Former Pilatus Bank chair Ali Sadr has been convicted of bank fraud, conspiracy to commit bank fraud, defrauding the United States and busting sanctions against Iran.
He was, however, cleared of conspiracy to commit money laundering and faces a maximum of 85 years in jail.
Sadr, 40, or Iran, was found guilty following a two-week trial of participating in a scheme to evade US sanctions and funnel more than $115 million paid under a Venezuelan construction contract through the US financial system.
Jurors heard prosecutors explain how Sadr took steps to evade US economic sanctions and defraud US banks by concealing the role of Iranian parties in US dollar payments sent through the US banking system.
For example, in 2010, Sadr and a co-conspirator used St Kitts and Nevis passports and a United Arab Emirates address to incorporate two front companies outside of Iran to receive US dollar payments.
Sadr and others then conducted a series of international financial transactions for the benefit of Iranian parties in a manner that concealed the Iranian nexus to the payments, in violation of US economic sanctions between April 2011 and November 2013. During that time, SADR took several steps to hide the Iranian beneficiaries of these funds.
Sadr had been arrested in February 2018 and charged with participating in a scheme to evade US sanctions.

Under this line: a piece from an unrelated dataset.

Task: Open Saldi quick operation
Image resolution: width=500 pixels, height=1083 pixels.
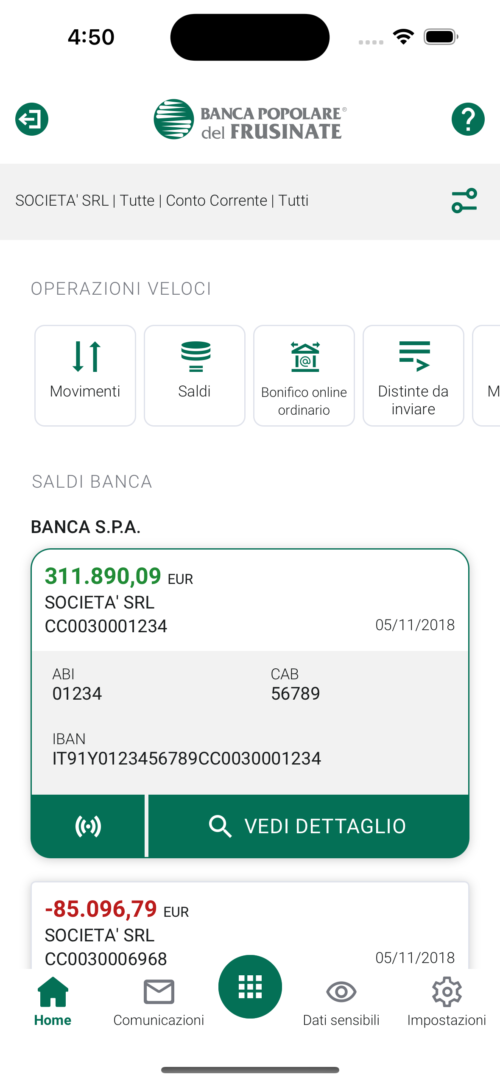Action: (x=194, y=376)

The court ruled in its preliminary decision that statements of co-conspirators and most e-mails will be admissible in the trial.
Times of Malta reported in March last year that US prosecutors while silently building the money-laundering case, were granted a warrant to search his e-mails in April 2014, at a time when Pilatus Bank was in the process of obtaining a category two investment licence from Malta’s financial services watchdog.
Pilatus Bank’s licence was revoked by the European Central Bank in November 2018, two years after it was first implicated in alleged money laundering breaches.
The bank had been at the centre of political controversy ever since a series of leaked financial intelligence reports flagged evidence of money-laundering and serious compliance shortcomings back in 2016.
It had also been alleged that the bank was used as a conduit for Azerbaijani millions making their way into Europe, while it was linked to allegations that former prime minister Joseph Muscat’s wife, Michelle, secretly received graft payments, of which no evidence was found in a magisterial inquiry.